Why then did she begin to dread the nights and loathe the man when he climbed off her? Why did the pain return — she didn’t dare tell anyone about it — and her belly start to swell? Children, that’s why. Sitt Huda always said: “Why do you people have so many children?” And Fatimah wouldn’t know what to say. Sitt Huda had only two children, Fadee and Marie, who was studying in Paris, but she, Fatimah, had five of them, and she was pregnant again.

Mahmud would sit outside the entrance of the building all day, while she cooked both upstairs and downstairs. He just sat there, chatting to the shopkeepers, doing nothing — even washing the stairs was her job now, and she didn’t dare ask for his help. He only ever took care of her during her confinements. He spent all his time with little Ali — of course, Fatimah loved Ali, she loved all her children — but all Mahmud ever did was sit there playing with Ali in front of the building. All day. Every day.

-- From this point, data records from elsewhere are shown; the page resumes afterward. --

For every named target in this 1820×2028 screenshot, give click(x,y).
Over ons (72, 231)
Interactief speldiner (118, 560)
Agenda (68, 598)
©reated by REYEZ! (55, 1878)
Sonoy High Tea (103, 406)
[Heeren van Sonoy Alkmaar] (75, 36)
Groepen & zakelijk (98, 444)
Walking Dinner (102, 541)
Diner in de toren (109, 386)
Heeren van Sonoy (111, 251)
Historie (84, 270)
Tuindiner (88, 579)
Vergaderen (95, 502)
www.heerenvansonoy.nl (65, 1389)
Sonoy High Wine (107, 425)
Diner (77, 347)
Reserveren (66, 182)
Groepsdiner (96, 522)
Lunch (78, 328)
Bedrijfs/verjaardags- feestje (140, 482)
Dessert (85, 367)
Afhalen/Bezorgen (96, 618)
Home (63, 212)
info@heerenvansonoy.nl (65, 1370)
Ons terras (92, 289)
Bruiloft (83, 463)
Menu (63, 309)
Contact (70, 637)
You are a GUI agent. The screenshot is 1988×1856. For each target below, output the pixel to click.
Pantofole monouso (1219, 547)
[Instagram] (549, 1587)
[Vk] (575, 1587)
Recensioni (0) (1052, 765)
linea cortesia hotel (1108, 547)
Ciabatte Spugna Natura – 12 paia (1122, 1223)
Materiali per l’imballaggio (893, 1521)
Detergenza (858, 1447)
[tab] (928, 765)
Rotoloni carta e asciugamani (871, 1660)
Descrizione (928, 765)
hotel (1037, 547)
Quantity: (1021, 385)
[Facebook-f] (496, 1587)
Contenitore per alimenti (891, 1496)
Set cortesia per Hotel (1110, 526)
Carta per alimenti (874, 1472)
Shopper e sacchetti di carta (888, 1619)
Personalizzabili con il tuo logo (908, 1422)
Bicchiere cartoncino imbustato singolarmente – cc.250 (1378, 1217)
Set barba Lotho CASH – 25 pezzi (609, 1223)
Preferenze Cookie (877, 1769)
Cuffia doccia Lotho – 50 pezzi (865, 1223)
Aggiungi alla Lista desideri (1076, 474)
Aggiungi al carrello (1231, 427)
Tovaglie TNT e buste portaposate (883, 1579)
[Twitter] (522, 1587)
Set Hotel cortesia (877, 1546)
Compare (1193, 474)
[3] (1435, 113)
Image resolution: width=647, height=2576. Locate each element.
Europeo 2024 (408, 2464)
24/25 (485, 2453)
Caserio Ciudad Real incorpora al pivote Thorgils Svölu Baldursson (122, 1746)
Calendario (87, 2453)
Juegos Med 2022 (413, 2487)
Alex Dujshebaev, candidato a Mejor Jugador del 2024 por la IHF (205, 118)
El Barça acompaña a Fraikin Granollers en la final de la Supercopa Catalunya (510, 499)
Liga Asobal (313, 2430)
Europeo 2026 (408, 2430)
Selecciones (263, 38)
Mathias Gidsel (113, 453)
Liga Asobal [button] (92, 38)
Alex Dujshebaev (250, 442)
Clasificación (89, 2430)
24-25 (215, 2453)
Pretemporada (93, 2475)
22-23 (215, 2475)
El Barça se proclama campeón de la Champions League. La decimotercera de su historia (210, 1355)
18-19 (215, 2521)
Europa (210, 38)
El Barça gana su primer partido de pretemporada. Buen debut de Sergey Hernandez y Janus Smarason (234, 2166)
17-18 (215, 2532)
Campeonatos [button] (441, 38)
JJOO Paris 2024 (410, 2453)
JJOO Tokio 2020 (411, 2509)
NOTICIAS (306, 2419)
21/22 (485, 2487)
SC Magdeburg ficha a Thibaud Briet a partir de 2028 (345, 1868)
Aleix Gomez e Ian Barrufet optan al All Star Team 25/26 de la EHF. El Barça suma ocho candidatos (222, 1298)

And Fadee had stopped casting those sideways glances at her, maybe because she’d aged. “I look older than Sitt Huda,” she’d say to Mahmud. But he’d ignore her and keep humming. He’d say the lady wasn’t a real woman, anyway.

“Real women bear children. . But this Sitt Huda, she does nothing all day, while her poor husband toils away.”

Fadee wouldn’t even glance at her when he came into the kitchen. Perhaps it was because he was older now, but he was still fair-skinned and had those doe-like eyes of his that rekindled in her the memory of that strange sensation. .

She’d been sitting on the bed in her small room darning socks, and Fadee — who was the same age as her, as Sitt Huda liked to point out — had come in one day. He entered her little room just off the kitchen and asked her to make him a cup of coffee. She got to her feet.

“But you never drink coffee.”

“I do now,” he replied, as he puffed on an American cigarette.